=== YOUR GOAL ===
Rewrite the entries below as a numbered list, omitting any blank lines.

=== EXERCISE DATA ===
= = =

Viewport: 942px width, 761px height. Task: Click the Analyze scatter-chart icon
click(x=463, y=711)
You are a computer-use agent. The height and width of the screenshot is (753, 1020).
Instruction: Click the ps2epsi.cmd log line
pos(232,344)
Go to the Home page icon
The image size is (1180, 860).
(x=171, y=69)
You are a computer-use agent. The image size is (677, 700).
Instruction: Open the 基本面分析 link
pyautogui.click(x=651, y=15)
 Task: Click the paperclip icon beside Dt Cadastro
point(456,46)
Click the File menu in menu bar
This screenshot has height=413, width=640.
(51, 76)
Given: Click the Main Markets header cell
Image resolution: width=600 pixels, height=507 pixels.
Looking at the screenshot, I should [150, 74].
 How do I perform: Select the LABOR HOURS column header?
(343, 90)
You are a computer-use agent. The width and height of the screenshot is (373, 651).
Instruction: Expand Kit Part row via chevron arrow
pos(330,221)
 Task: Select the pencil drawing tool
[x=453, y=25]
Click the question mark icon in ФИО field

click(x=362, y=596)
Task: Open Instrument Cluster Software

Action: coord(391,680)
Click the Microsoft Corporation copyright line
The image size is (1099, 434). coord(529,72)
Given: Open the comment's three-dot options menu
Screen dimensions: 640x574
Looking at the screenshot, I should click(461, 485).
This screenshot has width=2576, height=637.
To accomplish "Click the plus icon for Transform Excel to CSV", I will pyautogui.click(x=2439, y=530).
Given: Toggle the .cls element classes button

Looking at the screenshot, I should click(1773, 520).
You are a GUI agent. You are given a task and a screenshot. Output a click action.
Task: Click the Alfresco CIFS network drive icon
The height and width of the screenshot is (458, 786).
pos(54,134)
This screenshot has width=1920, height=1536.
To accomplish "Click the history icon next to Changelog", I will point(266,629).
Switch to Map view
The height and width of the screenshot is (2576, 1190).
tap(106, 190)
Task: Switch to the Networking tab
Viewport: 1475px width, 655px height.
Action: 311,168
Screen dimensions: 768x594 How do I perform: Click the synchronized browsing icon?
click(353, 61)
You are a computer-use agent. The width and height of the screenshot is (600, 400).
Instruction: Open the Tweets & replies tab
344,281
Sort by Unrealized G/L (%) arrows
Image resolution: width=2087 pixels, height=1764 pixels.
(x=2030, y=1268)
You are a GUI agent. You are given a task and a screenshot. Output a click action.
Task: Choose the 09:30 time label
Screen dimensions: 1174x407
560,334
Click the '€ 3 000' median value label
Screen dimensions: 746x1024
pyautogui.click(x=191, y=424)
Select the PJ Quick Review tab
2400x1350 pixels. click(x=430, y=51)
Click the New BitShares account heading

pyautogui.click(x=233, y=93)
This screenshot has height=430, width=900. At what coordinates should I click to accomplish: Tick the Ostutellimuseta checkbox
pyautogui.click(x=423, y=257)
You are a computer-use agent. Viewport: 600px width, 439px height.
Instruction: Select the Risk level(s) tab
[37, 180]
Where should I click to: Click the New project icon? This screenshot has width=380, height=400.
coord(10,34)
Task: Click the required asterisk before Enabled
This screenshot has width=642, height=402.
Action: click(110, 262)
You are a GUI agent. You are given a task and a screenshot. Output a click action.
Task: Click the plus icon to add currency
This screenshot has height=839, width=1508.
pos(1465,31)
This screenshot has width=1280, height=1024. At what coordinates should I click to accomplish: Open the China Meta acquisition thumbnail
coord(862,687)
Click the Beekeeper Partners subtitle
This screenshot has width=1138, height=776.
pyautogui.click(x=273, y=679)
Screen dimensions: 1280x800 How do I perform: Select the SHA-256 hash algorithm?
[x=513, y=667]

= = =

=== PROBLEM SOLUTION ===
1. Viewport: 942px width, 761px height. Task: Click the Analyze scatter-chart icon
2. click(x=463, y=711)
3. You are a computer-use agent. The height and width of the screenshot is (753, 1020).
4. Instruction: Click the ps2epsi.cmd log line
5. pos(232,344)
6. Go to the Home page icon
7. The image size is (1180, 860).
8. (x=171, y=69)
9. You are a computer-use agent. The image size is (677, 700).
10. Instruction: Open the 基本面分析 link
11. pyautogui.click(x=651, y=15)
12.  Task: Click the paperclip icon beside Dt Cadastro
13. point(456,46)
14. Click the File menu in menu bar
15. This screenshot has height=413, width=640.
16. (51, 76)
17. Given: Click the Main Markets header cell
18. Image resolution: width=600 pixels, height=507 pixels.
19. Looking at the screenshot, I should [150, 74].
20.  How do I perform: Select the LABOR HOURS column header?
21. (343, 90)
22. You are a computer-use agent. The width and height of the screenshot is (373, 651).
23. Instruction: Expand Kit Part row via chevron arrow
24. pos(330,221)
25.  Task: Select the pencil drawing tool
26. [x=453, y=25]
27. Click the question mark icon in ФИО field
28. click(x=362, y=596)
29. Task: Open Instrument Cluster Software
30. Action: coord(391,680)
31. Click the Microsoft Corporation copyright line
32. The image size is (1099, 434). coord(529,72)
33. Given: Open the comment's three-dot options menu
34. Screen dimensions: 640x574
35. Looking at the screenshot, I should click(461, 485).
36. This screenshot has width=2576, height=637.
37. To accomplish "Click the plus icon for Transform Excel to CSV", I will pyautogui.click(x=2439, y=530).
38. Given: Toggle the .cls element classes button
39. Looking at the screenshot, I should click(1773, 520).
40. You are a GUI agent. You are given a task and a screenshot. Output a click action.
41. Task: Click the Alfresco CIFS network drive icon
42. The height and width of the screenshot is (458, 786).
43. pos(54,134)
44. This screenshot has width=1920, height=1536.
45. To accomplish "Click the history icon next to Changelog", I will point(266,629).
46. Switch to Map view
47. The height and width of the screenshot is (2576, 1190).
48. tap(106, 190)
49. Task: Switch to the Networking tab
50. Viewport: 1475px width, 655px height.
51. Action: 311,168
52. Screen dimensions: 768x594 How do I perform: Click the synchronized browsing icon?
53. click(353, 61)
54. You are a computer-use agent. The width and height of the screenshot is (600, 400).
55. Instruction: Open the Tweets & replies tab
56. 344,281
57. Sort by Unrealized G/L (%) arrows
58. Image resolution: width=2087 pixels, height=1764 pixels.
59. (x=2030, y=1268)
60. You are a GUI agent. You are given a task and a screenshot. Output a click action.
61. Task: Choose the 09:30 time label
62. Screen dimensions: 1174x407
63. 560,334
64. Click the '€ 3 000' median value label
65. Screen dimensions: 746x1024
66. pyautogui.click(x=191, y=424)
67. Select the PJ Quick Review tab
68. 2400x1350 pixels. click(x=430, y=51)
69. Click the New BitShares account heading
70. pyautogui.click(x=233, y=93)
71. This screenshot has height=430, width=900. At what coordinates should I click to accomplish: Tick the Ostutellimuseta checkbox
72. pyautogui.click(x=423, y=257)
73. You are a computer-use agent. Viewport: 600px width, 439px height.
74. Instruction: Select the Risk level(s) tab
75. [37, 180]
76. Where should I click to: Click the New project icon? This screenshot has width=380, height=400.
77. coord(10,34)
78. Task: Click the required asterisk before Enabled
79. This screenshot has width=642, height=402.
80. Action: click(110, 262)
81. You are a GUI agent. You are given a task and a screenshot. Output a click action.
82. Task: Click the plus icon to add currency
83. This screenshot has height=839, width=1508.
84. pos(1465,31)
85. This screenshot has width=1280, height=1024. At what coordinates should I click to accomplish: Open the China Meta acquisition thumbnail
86. coord(862,687)
87. Click the Beekeeper Partners subtitle
88. This screenshot has width=1138, height=776.
89. pyautogui.click(x=273, y=679)
90. Screen dimensions: 1280x800 How do I perform: Select the SHA-256 hash algorithm?
91. [x=513, y=667]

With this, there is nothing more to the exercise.